─── Dataset records ───

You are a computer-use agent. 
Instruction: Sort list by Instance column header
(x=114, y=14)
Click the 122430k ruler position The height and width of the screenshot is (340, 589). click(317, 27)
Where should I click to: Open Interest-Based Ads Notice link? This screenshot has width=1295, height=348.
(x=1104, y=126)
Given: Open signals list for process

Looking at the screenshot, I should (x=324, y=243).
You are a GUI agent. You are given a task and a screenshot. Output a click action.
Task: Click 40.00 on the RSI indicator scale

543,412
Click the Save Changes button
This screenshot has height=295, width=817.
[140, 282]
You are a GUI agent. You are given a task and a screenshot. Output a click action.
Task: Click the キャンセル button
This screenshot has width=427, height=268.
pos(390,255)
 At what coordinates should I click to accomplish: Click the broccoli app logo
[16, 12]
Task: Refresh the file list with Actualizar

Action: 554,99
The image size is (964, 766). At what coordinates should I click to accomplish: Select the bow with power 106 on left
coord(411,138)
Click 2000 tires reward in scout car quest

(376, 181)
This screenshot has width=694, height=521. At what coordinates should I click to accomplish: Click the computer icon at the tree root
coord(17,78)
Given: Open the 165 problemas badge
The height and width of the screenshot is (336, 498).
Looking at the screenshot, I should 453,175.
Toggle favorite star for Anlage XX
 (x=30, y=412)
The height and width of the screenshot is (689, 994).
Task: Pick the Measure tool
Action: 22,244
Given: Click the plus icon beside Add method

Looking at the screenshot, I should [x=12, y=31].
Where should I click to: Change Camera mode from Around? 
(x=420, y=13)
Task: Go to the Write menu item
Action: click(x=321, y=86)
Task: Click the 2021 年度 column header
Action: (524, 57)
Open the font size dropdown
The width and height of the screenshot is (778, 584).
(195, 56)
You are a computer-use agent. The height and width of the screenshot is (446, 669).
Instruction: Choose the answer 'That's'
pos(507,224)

───

Can you rewrite the rows from the line containing "Click 2000 tires reward in scout car quest" through the end of the rows, changing every "Given" to "Goal" and leaving everything else as it is?

▶ **Full response**:
Click 2000 tires reward in scout car quest

(376, 181)
This screenshot has width=694, height=521. At what coordinates should I click to accomplish: Click the computer icon at the tree root
coord(17,78)
Goal: Open the 165 problemas badge
The height and width of the screenshot is (336, 498).
Looking at the screenshot, I should 453,175.
Toggle favorite star for Anlage XX
 (x=30, y=412)
The height and width of the screenshot is (689, 994).
Task: Pick the Measure tool
Action: 22,244
Goal: Click the plus icon beside Add method

Looking at the screenshot, I should [x=12, y=31].
Where should I click to: Change Camera mode from Around? 
(x=420, y=13)
Task: Go to the Write menu item
Action: click(x=321, y=86)
Task: Click the 2021 年度 column header
Action: (524, 57)
Open the font size dropdown
The width and height of the screenshot is (778, 584).
(195, 56)
You are a computer-use agent. The height and width of the screenshot is (446, 669).
Instruction: Choose the answer 'That's'
pos(507,224)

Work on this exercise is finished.